**Trecho fornecido**
Cristiane I. Matsumoto
Sócia do Pinheiro Neto Advogados
Por meio da Solução de Consulta (SC) Cosit nº 15/2021, a Receita Federal do Brasil (RFB) autorizou a compensação entre créditos de saldo negativo de IRPJ e CSLL apurados anteriormente à entrada da empresa no e-Social, com débitos de Contribuições Previdenciárias e destinadas as Terceiras Entidades ou Fundos (Sistema S), previstos nos artigos 2º e 3º da Lei nº 11.457/2007, apurados posteriormente a vigência do e-Social.
No caso analisado, a RFB entendeu que embora o contribuinte tenha ingressado no e-Social apenas em julho de 2018, o fato gerador do IRPJ e CSLL do ano-calendário de 2018 se concretizaria apenas em dezembro de 2018, nos termos do Parecer Normativo Cosit/RFB nº 2/2018. Assim, como as apurações das estimativas das competências de janeiro a junho daquele ano (período anterior ao e-Social) se tornaram efetivas apenas em dezembro de 2018 (período posterior ao e-Social), deveria ser autorizada a compensação cruzada prevista no artigo 26-A da Lei nº 11.457/2007, incluído pela Lei nº 13.670/2018.
O entendimento proferido no âmbito da SC Cosit nº 15/2021 lastreia-se no mencionado Parecer Normativo Cosit/RFB nº 2/2018, que dispõe que a estimativa configura mera antecipação do tributo, inexistindo liquidez e certeza do crédito até a apuração do saldo do tributo ao final do ano, momento da sua confissão em Declaração de Compensação (Dcomp) para fins da compensação prevista no artigo 170 do Código Tributário Nacional (CTN).

**Instrução escrita 1**
Resuma o parágrafo que começa com "No caso analisado" do texto sobre compensação cruzada, mantendo os fatos principais.
**Instrução escrita 2**
Reproduza, sem nenhuma alteração, o trecho do texto sobre compensação cruzada que vai de "Cristiane I. Matsumoto" até "vigência do e-Social.".
**Instrução escrita 3**
Dê continuidade ao texto sobre compensação cruzada a partir do ponto em que ele termina.
Os dados que vêm depois deste texto têm outra origem.

**Material fornecido**

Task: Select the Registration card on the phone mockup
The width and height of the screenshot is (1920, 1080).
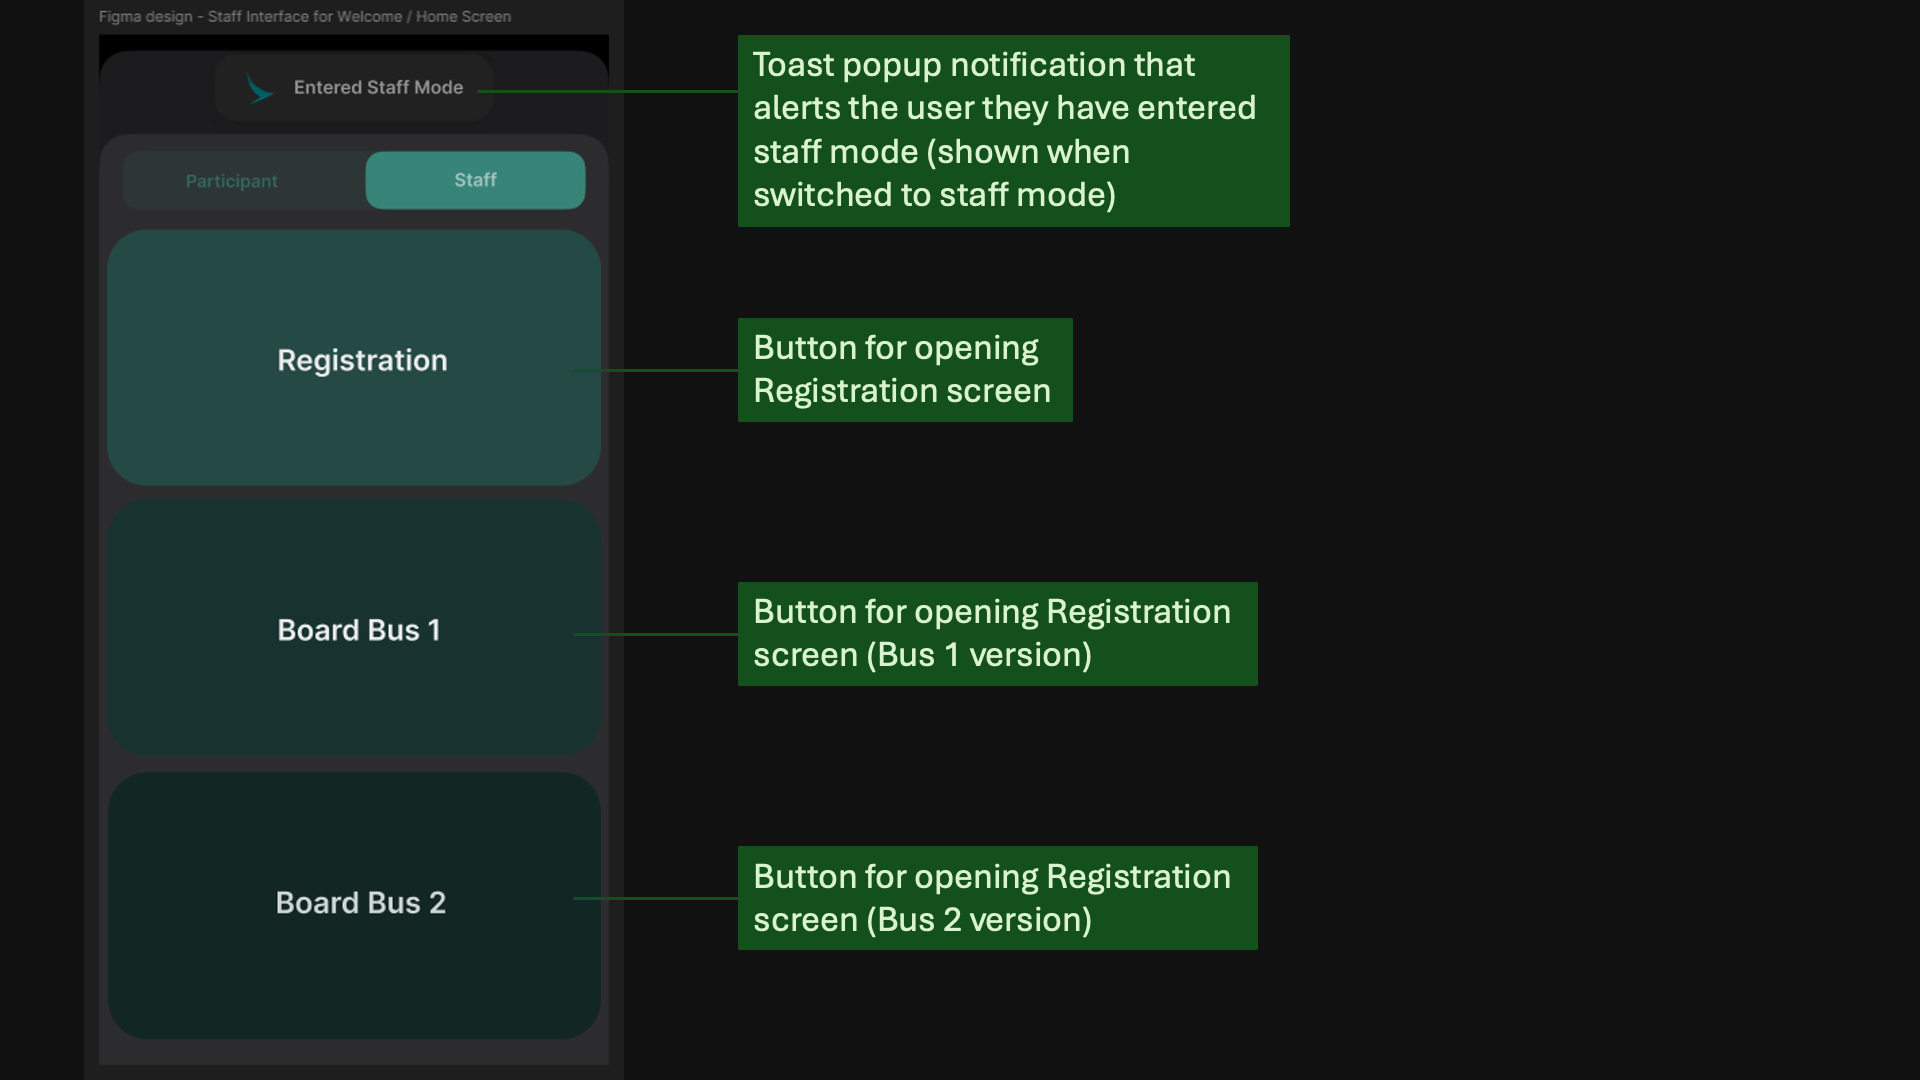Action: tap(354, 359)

**Resultado do exercício 1**
Na situação examinada, a RFB considerou que, embora o contribuinte só tenha entrado no e-Social em julho de 2018, o fato gerador do IRPJ e da CSLL de 2018 só ocorreria em dezembro daquele ano, segundo o Parecer Normativo Cosit/RFB nº 2/2018. As estimativas de janeiro a junho eram anteriores ao e-Social e só se tornaram efetivas em dezembro, já sob o e-Social. Por isso, a compensação cruzada do artigo 26-A da Lei nº 11.457/2007, incluído pela Lei nº 13.670/2018, deveria ser permitida.

**Resultado do exercício 2**
Cristiane I. Matsumoto
Sócia do Pinheiro Neto Advogados
Por meio da Solução de Consulta (SC) Cosit nº 15/2021, a Receita Federal do Brasil (RFB) autorizou a compensação entre créditos de saldo negativo de IRPJ e CSLL apurados anteriormente à entrada da empresa no e-Social, com débitos de Contribuições Previdenciárias e destinadas as Terceiras Entidades ou Fundos (Sistema S), previstos nos artigos 2º e 3º da Lei nº 11.457/2007, apurados posteriormente a vigência do e-Social.

**Resultado do exercício 3**
Em síntese, a RFB sacramenta o entendimento de que para a compensação tributária é imprescindível a presença de liquidez e certeza do crédito tributário. Situação essa equivalente, portanto, aos casos de discussão judicial envolvendo créditos tributários.
Isso porque, nas situações onde o crédito tributário permanece sub judice, durante todo o curso do processo há mera expectativa de direito pelo contribuinte. Somente após decisão final transitada em julgado é que referido crédito se concretiza, configurando-se, assim, sua liquidez e certeza para a posterior compensação.
Justamente por essa razão é que a regra prevista no artigo 170-A do CTN dispõe que é vedada a compensação de tributo objeto de medida judicial antes do trânsito em julgado da respectiva decisão judicial.
A esse respeito, não é demais lembrar que a justificativa apresentada no âmbito do PLP nº 77/1999, convertido na Lei Complementar nº 104/2001, para incluir o artigo 170-A no CTN, foi no sentido de se vetar a compensação de tributo objeto de medida judicial, de sorte que tal procedimento somente deve ser admitido quando o direito se tornar líquido e certo.
Nesse sentido, a legislação define que somente após transitada em julgada a decisão que reconhece o crédito tributário é que exsurge o direito de o contribuinte habilitá-lo perante à RFB nos termos do artigo 100 da Instrução Normativa RFB nº 1.717/2017. Ato contínuo, fica autorizado o contribuinte a apresentar a declaração de compensação observando-se a legislação vigente na data do encontro de contas entre débitos e créditos, como já definido pelo Superior Tribunal de Justiça (STJ) em sede de recurso repetitivo nos autos do Recurso Especial nº 1.164.452/MG.
Dessa forma, no mesmo sentido do raciocínio da RFB na SC Cosit nº 15/2021 e do STJ, se a decisão judicial que versa sobre crédito tributário transitar em julgado após o contribuinte ter ingressado no e-Social, ou seja, já na vigência da Lei nº 13.670/2018, é evidente que deve ser autorizada a compensação cruzada, pois em ambos os casos a mera expectativa não gera efeitos jurídicos tributários.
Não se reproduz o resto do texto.